Amazon Web Services (AWS) has seen its partner ecosystem in Australia and New Zealand adopt new capabilities and expand into new customer bases, according to its local channel leaders.
ANZ head of channel and alliances Davinia Simon and head of partner solutions architecture Matt Taylor told CRN that four trends were prevalent among local partners.
Throughout the year, partners started adopting data and analytics to bolster customer experiences, expanding their small and medium business clientele, engaging in deeper industry collaboration, and making the leap to become global companies, the executives said.
On the customer side, Simon said organisations are increasingly leveraging data and are looking at it as a more valuable asset. “It's certainly seen now as a more strategic resource than we've seen previously,” she said.
Simon cited an AWS-commissioned research from Deloitte Access Economics called “Demystifying data - The business benefits of improving data maturity in Australia and New Zealand”, where 60 percent of the respondents put their data maturity at basic or beginner level and that a slight increase would already drive millions of dollars in revenue per business.
The opportunity for partners also saw the introduction of the AWS data analysis competency, recognising those with really deep expertise and success in that capacity.
Simon called out one such partner to score the competency, Servian.
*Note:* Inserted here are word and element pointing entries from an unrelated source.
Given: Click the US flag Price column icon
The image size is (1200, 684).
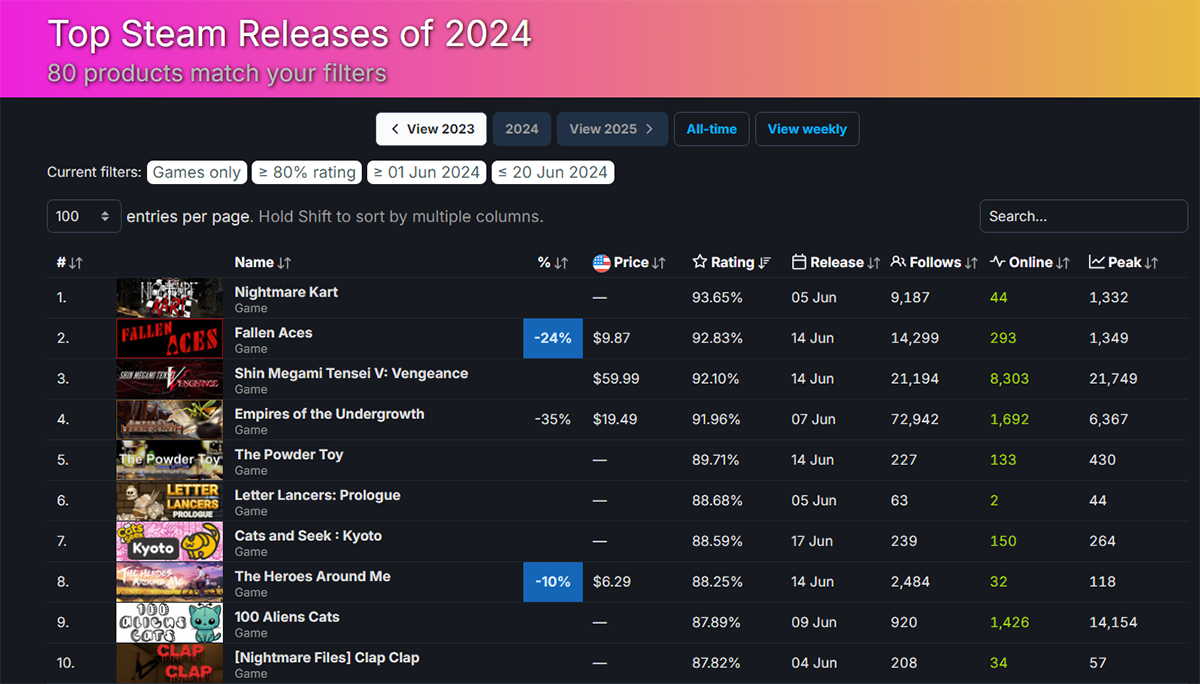Looking at the screenshot, I should pos(602,262).
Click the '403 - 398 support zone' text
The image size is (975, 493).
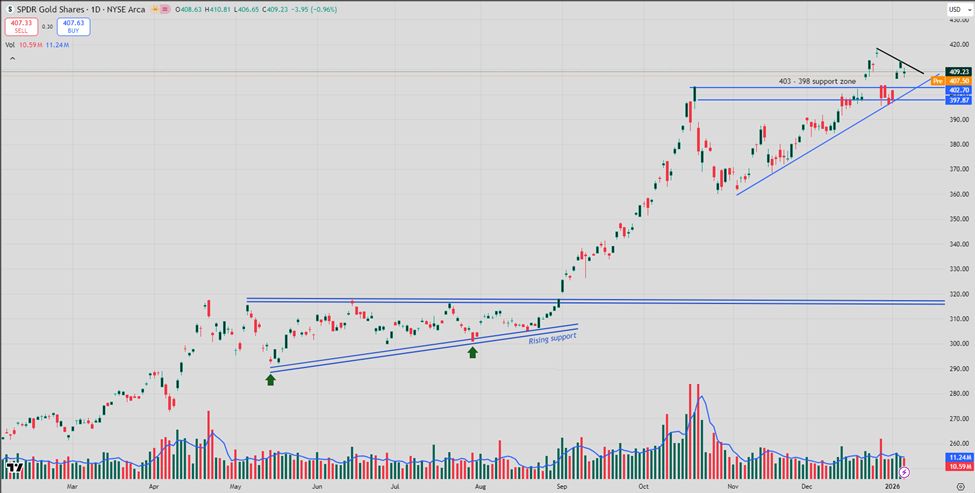(x=817, y=80)
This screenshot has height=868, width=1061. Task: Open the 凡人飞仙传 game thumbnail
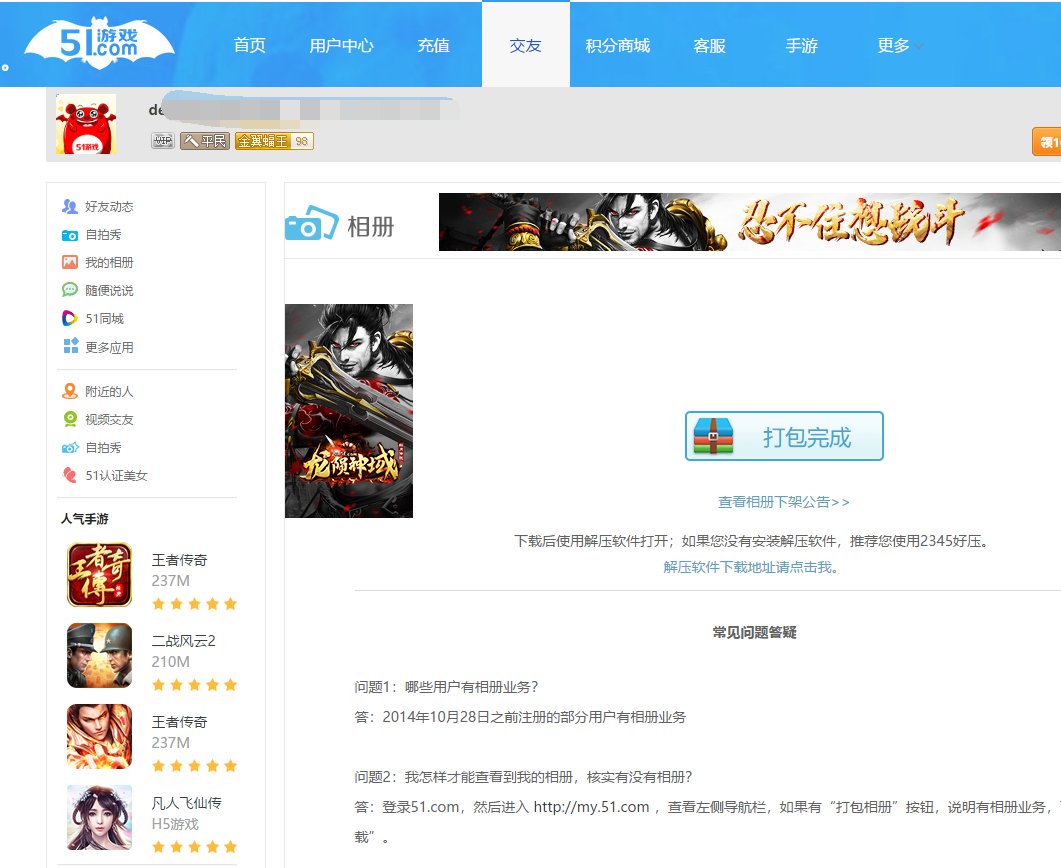coord(100,818)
The company worked with cosmetics retailer Mecca to replicate the in-store shopping experience by using data and analytics and machine learning to generate personalised email communications to customers.
Simon also highlighted AWS’ work in helping Australian partners go global, with “a lot” of them making the leap this year through AWS marketplace.
“Earlier this year in April, we announced that your local ISVs and service providers can actually provide their services on the AWS marketplace,” she said.
“When doing that they get access to about 300,000 active monthly users. So it provides all of sudden with this opportunity to extend their offering in a much bigger audience.”
Simon called out Brisbane’s Bigmate and its WARNY video safety and awareness solution, and Versent sister company Stax, which automates AWS to help businesses manage risks and optimise costs.
Speaking on Stax, Taylor told CRN that its inclusion in the AWS marketplace has helped the company scale globally.
“It's a great way for them to have solidified their expertise into a product and now being able to push that globally, and Versent themselves have scaled globally. So they're now got offices in Australia, Singapore and in the US as well.”
Taylor added that another key benefit of AWS Marketplace is that any customer that has a procurement channel open with AWS now has a procurement channel open with anyone in Marketplace.
“That is a big advantage to any of those software providers who are looking to get into some of the customers and this is like the procurement process which has been accelerated by this process,” he said.
“So if you're an independent software vendor and you have software that runs on an EC2 instance, or maybe it's a SaaS product, we help them onboard into Marketplace so they can begin selling to those 300,000 monthly active users.”
Simon also mentioned that a number of AWS partners also started working more with SMBs, helping them understand the value of modernising through cloud and benefit more from AWS’ services like AI and machine learning.
Simon cited examples with partners helping out a law firm and farmers: Sunshine Coast-based Optisol worked with law firm Blumers to develop a chatbot to automate some tasks and let their staff focus on billable work, while NZ-based Lancom helped SaaS orchard management software startup Hectre to develop a quality control feature through AI.
Another trend was increased industry collaboration, with Optus and US-headquartered cloud integrator Slalom among some of the partners that have signed strategic collaboration agreements.
Optus partnered with AWS to resell its solutions but also built a cloud academy to train 2000 employees in cloud-related skills. Slalom meanwhile launched its first AWS onramp outside the US in Melbourne last month.